My inspiration came from television. During the 30 days leading up to the Academy Awards the Turner Classic Movie Network aired Oscar-winning movies. During that February TCM advertised 30 days of Oscar. Similarly, I pronounced my extended celebration to be 60 Days of 60.
Some of those 60 days featured insignificant things, like indulging in a hazelnut coffee at Sheetz on my way to work. Or I ate lunch out rather than at my desk. I viewed splurging on M&Ms from the vending machine as a festive act. The most elaborate event included my sister and sisters-in-law in a day-trip to see the musical Sister Act. My husband, Paul, arranged a birthday party after all, but informed me in advance. When the 60 days expired in early April I had worn out my celebratory attitude. Yet, I felt satisfied that I had effectively honored the milestone.
Choose to Celebrate
Ironically, by the end of that year my mom had died and my son faced a crisis. I grieved over losses. Fleeting thoughts that I had tempted fate haunted me. Did these sorrows balance the extravagance of a two-month birthday celebration? Or had providence encouraged my commemoration knowing how sadly the year would end? My guilt was recently assuaged by a quote from “A Gentleman in Moscow,” an Amor Towles novel: “Let us simply agree that a wise man celebrates what he can.”

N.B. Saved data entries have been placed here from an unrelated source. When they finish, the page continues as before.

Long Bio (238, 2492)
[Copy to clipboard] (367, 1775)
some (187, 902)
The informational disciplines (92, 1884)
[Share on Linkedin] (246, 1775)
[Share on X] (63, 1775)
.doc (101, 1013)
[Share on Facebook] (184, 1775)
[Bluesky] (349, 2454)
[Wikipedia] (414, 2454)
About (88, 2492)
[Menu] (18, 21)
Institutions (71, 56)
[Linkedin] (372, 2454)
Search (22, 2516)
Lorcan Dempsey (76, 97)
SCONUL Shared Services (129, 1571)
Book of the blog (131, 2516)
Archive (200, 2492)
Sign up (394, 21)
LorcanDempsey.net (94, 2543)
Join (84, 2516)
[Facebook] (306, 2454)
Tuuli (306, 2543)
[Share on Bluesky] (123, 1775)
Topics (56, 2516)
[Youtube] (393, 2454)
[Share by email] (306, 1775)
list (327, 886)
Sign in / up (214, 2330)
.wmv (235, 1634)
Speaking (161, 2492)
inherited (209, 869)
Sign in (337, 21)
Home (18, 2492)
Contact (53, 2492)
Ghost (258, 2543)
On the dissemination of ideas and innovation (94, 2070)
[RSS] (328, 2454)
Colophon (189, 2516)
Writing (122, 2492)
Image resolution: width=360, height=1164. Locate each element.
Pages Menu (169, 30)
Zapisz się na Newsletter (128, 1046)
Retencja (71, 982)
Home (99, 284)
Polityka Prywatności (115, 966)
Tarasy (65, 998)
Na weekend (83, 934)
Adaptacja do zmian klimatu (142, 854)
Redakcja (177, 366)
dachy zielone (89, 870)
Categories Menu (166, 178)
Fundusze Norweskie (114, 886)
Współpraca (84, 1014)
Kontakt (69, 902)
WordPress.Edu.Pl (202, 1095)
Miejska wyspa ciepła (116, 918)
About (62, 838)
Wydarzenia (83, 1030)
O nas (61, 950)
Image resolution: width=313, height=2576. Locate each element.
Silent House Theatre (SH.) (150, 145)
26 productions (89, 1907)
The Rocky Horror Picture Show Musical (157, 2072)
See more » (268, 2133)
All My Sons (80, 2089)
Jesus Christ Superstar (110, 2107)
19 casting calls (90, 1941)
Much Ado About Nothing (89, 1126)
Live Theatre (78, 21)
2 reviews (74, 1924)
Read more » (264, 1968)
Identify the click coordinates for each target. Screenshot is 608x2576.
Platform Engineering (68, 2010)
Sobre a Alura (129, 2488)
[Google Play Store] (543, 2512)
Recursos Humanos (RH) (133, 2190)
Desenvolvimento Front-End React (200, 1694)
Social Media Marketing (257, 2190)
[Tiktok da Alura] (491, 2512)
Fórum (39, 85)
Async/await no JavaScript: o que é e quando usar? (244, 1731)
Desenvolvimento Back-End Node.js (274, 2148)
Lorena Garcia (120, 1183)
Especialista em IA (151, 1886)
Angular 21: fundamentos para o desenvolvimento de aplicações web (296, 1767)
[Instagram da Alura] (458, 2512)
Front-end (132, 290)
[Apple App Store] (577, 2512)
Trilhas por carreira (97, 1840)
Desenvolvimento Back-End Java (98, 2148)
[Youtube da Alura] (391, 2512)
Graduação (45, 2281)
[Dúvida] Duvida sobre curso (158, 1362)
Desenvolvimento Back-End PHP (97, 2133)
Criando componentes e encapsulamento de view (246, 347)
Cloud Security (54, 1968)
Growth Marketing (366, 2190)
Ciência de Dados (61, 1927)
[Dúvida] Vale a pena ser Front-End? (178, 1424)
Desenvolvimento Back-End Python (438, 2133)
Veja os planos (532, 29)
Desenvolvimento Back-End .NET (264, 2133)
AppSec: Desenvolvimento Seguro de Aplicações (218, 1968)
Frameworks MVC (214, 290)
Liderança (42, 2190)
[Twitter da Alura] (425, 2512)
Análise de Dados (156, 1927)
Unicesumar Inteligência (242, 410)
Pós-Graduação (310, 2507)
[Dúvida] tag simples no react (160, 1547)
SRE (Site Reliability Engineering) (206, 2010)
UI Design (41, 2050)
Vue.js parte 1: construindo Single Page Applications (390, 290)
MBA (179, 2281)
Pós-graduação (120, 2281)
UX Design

Five years later I pondered how to mark the 65th milestone. I considered a revised version of the 60-day commemoration. I boldly considered using the entire year, 365 days of 65. I did a trial run of that idea January 1. After a few days of small celebratory moments, I back-pedaled into identifying a daily highlight. After a series of busy days the effort to identify a celebration each day felt ludicrous and artificial.
Now is the Time
All the while, signs pointed to using my 65th birthday to embark on a project I have considered for three years, but feared: a blog. My 2018 pocket calendar chided me with the caption: Now is the Time. Since 2014 I’ve carried in my purse an article by Dr. Phil who advises one get the most value out of the time left. My chalk board door espouses a five-point parameter for my retirement: be practical, be useful, be creative, be generous, and finish big. All these visual messages urge me to take the risk. During the past few months I have twice encountered the SMART acronym for goal-setting: Specific, Measurable, Attainable, Relevant, and Time bound. A weekly blog could perfectly meet those guidelines.
I will turn 65 today, no matter what. Why not make it remarkable in a more significant way? Whether the blog succeeds or not will cost me very little. Most importantly, I will routinely examine the events in my life to find meaning or humor. I have no advice to offer, that is what AARP is for. But I have a network of supportive friends, whom I may call upon for their own senior perspectives. If readers find connections or similarities with the senior moments of my life, perhaps we will all be reassured and empowered.